Material provided ::
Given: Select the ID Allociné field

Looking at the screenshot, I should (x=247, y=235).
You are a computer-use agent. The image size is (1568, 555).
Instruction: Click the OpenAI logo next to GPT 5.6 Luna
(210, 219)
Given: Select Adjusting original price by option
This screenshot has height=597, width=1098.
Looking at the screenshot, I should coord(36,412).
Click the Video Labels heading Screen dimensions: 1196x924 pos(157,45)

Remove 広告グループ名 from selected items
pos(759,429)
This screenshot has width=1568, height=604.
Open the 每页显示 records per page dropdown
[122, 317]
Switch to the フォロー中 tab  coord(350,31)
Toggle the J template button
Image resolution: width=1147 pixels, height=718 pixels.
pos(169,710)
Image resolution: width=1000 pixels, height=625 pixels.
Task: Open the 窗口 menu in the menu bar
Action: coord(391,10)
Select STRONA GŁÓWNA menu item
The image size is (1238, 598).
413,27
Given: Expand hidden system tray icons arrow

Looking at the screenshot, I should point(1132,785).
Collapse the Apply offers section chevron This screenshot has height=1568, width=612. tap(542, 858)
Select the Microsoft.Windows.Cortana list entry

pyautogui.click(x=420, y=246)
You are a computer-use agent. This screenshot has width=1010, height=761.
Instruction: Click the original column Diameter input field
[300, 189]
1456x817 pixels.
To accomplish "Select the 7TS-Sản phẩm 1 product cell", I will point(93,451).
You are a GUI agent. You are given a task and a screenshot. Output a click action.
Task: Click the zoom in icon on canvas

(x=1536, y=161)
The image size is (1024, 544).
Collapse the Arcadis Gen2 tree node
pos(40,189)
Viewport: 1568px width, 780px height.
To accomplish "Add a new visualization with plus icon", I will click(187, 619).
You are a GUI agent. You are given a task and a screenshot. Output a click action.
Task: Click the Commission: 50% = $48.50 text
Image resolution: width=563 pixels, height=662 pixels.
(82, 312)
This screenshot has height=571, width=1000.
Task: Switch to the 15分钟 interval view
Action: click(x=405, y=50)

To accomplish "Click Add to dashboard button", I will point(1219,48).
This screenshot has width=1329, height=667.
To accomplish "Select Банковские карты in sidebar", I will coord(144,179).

Your goal :: Copy the data exactly. Leave nothing out.

Task result ::
Given: Select the ID Allociné field

Looking at the screenshot, I should (x=247, y=235).
You are a computer-use agent. The image size is (1568, 555).
Instruction: Click the OpenAI logo next to GPT 5.6 Luna
(210, 219)
Given: Select Adjusting original price by option
This screenshot has height=597, width=1098.
Looking at the screenshot, I should coord(36,412).
Click the Video Labels heading Screen dimensions: 1196x924 pos(157,45)

Remove 広告グループ名 from selected items
pos(759,429)
This screenshot has width=1568, height=604.
Open the 每页显示 records per page dropdown
[122, 317]
Switch to the フォロー中 tab  coord(350,31)
Toggle the J template button
Image resolution: width=1147 pixels, height=718 pixels.
pos(169,710)
Image resolution: width=1000 pixels, height=625 pixels.
Task: Open the 窗口 menu in the menu bar
Action: coord(391,10)
Select STRONA GŁÓWNA menu item
The image size is (1238, 598).
413,27
Given: Expand hidden system tray icons arrow

Looking at the screenshot, I should point(1132,785).
Collapse the Apply offers section chevron This screenshot has height=1568, width=612. tap(542, 858)
Select the Microsoft.Windows.Cortana list entry

pyautogui.click(x=420, y=246)
You are a computer-use agent. This screenshot has width=1010, height=761.
Instruction: Click the original column Diameter input field
[300, 189]
1456x817 pixels.
To accomplish "Select the 7TS-Sản phẩm 1 product cell", I will point(93,451).
You are a GUI agent. You are given a task and a screenshot. Output a click action.
Task: Click the zoom in icon on canvas

(x=1536, y=161)
The image size is (1024, 544).
Collapse the Arcadis Gen2 tree node
pos(40,189)
Viewport: 1568px width, 780px height.
To accomplish "Add a new visualization with plus icon", I will click(187, 619).
You are a GUI agent. You are given a task and a screenshot. Output a click action.
Task: Click the Commission: 50% = $48.50 text
Image resolution: width=563 pixels, height=662 pixels.
(82, 312)
This screenshot has height=571, width=1000.
Task: Switch to the 15分钟 interval view
Action: click(x=405, y=50)

To accomplish "Click Add to dashboard button", I will point(1219,48).
This screenshot has width=1329, height=667.
To accomplish "Select Банковские карты in sidebar", I will coord(144,179).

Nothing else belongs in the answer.